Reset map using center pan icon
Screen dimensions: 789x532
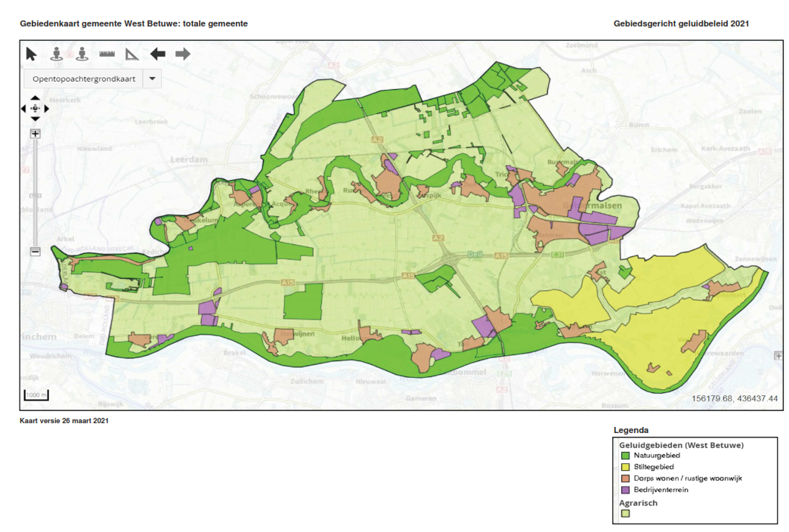[36, 109]
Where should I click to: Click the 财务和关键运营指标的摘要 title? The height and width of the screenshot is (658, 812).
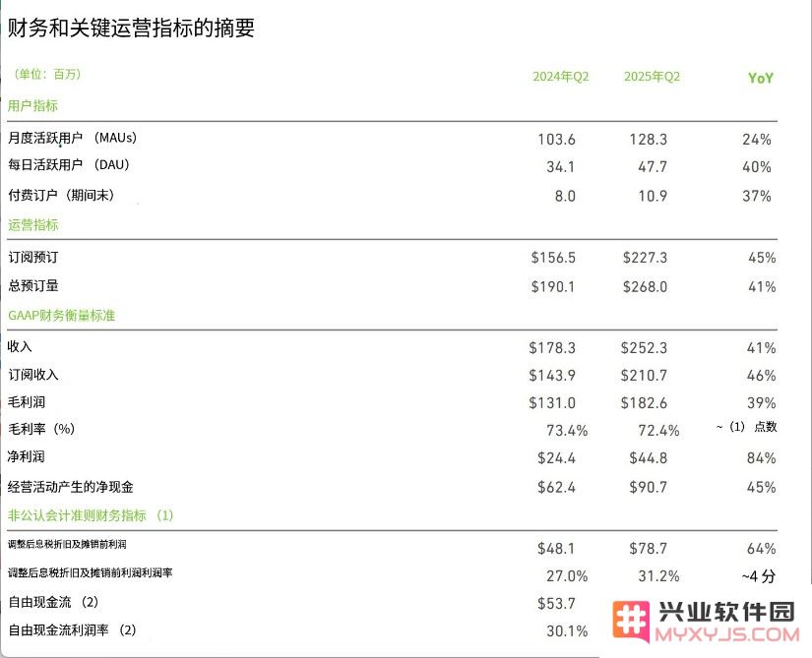131,29
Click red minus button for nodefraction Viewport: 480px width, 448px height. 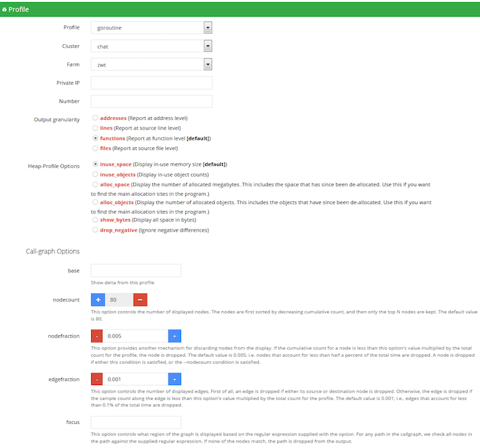click(99, 336)
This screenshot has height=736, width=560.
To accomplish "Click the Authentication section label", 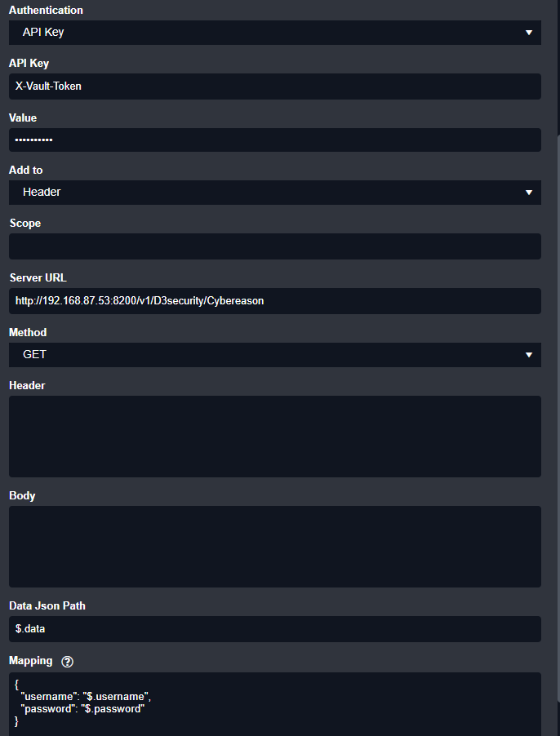I will coord(46,11).
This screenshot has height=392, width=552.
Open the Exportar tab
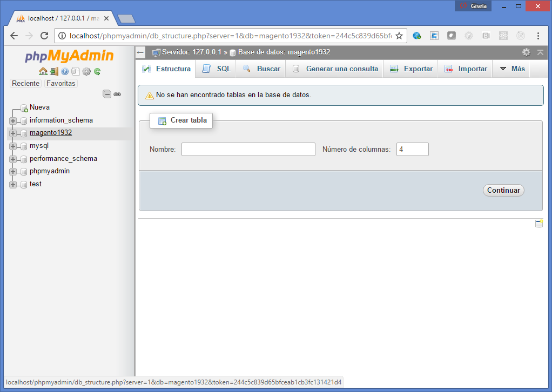click(x=412, y=69)

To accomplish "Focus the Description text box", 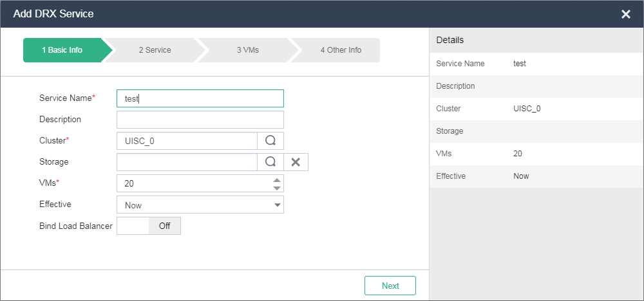I will [x=200, y=120].
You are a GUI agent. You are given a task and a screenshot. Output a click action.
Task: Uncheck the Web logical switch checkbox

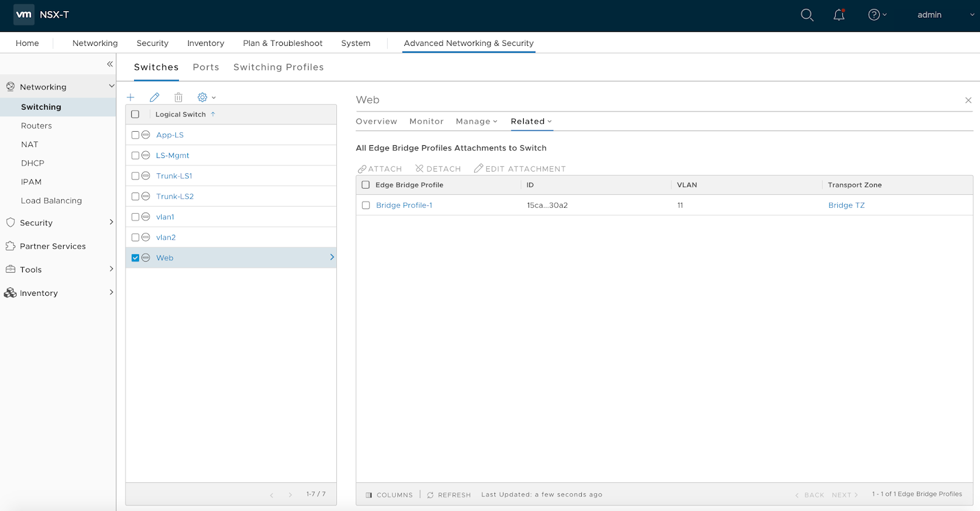point(135,258)
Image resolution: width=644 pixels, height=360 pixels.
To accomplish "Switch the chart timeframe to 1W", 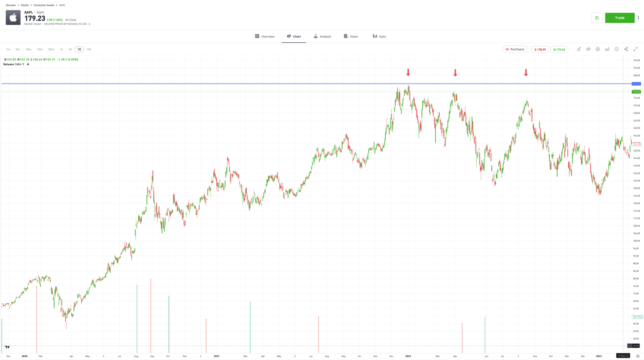I will point(89,49).
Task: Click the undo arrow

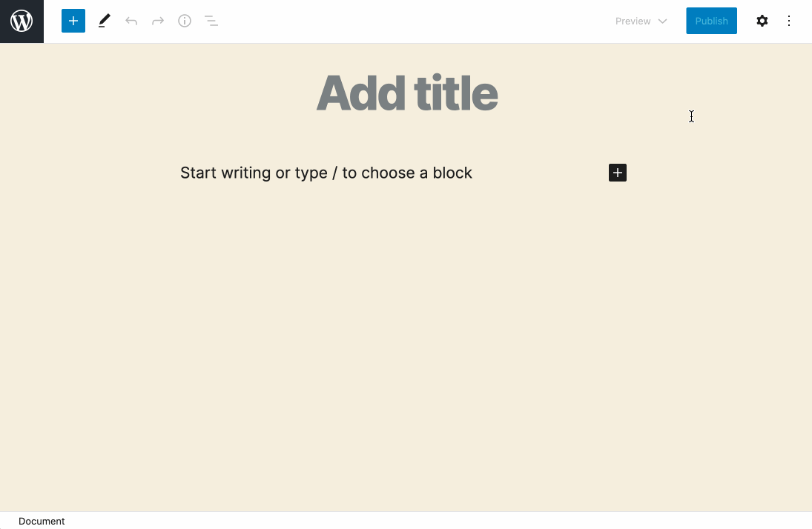Action: tap(131, 21)

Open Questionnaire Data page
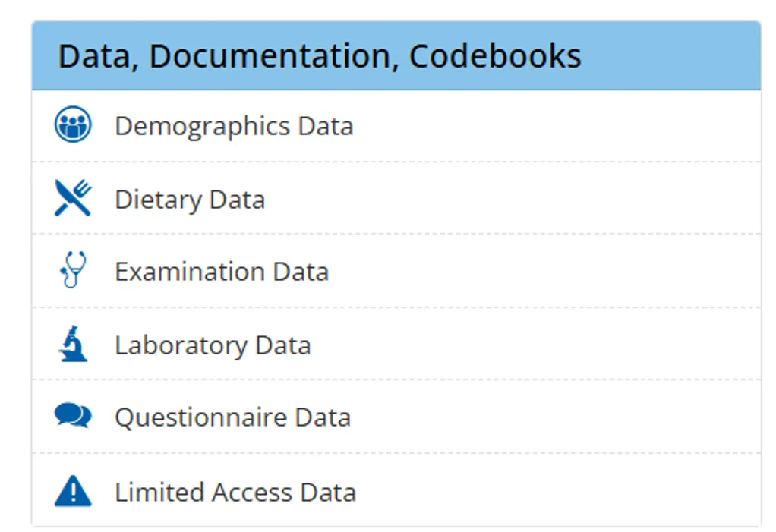pos(232,418)
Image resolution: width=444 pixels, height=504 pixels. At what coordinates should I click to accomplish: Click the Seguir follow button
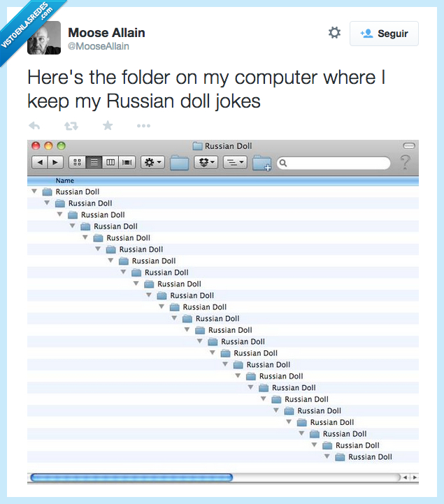pos(384,34)
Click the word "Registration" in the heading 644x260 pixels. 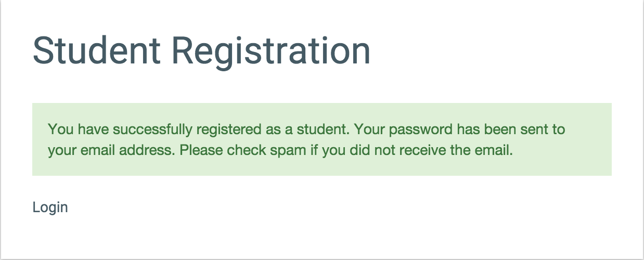click(271, 51)
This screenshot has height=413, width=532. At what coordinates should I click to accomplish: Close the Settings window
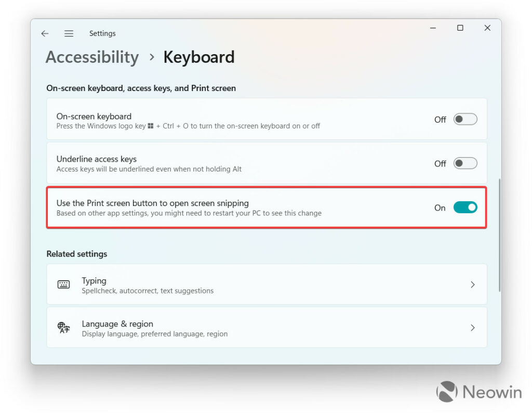pos(487,28)
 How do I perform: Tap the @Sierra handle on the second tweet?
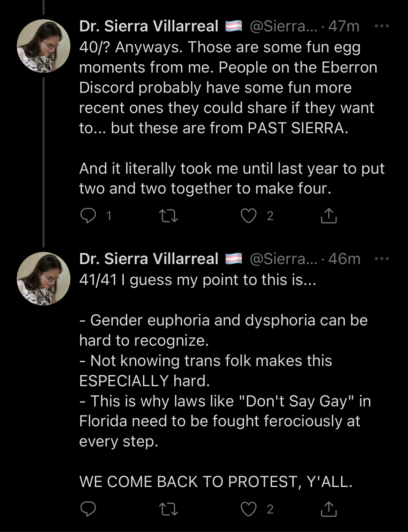[284, 259]
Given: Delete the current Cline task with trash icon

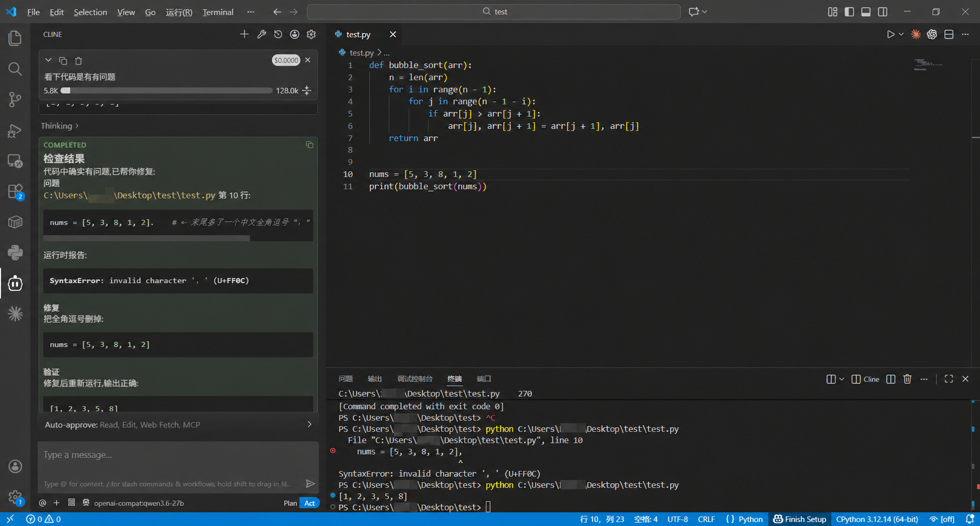Looking at the screenshot, I should (79, 61).
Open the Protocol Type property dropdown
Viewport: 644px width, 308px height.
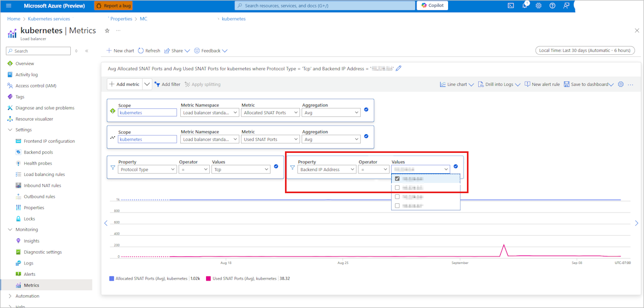(x=147, y=169)
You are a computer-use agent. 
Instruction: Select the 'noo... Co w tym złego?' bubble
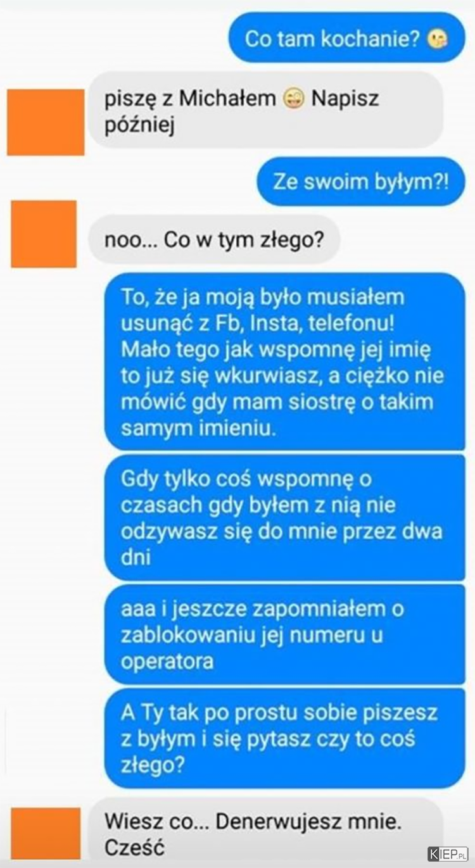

•••

With pictures left out, repeat exactly the lines from the one containing "How do I perform: Tap" through the last line of the data above, inclusive, and nothing else.

**Exercise solution:**
 How do I perform: Tap the @Sierra handle on the second tweet?
[284, 259]
Given: Delete the current Cline task with trash icon

Looking at the screenshot, I should (79, 61).
Open the Protocol Type property dropdown
Viewport: 644px width, 308px height.
(x=147, y=169)
You are a computer-use agent. 
Instruction: Select the 'noo... Co w tym złego?' bubble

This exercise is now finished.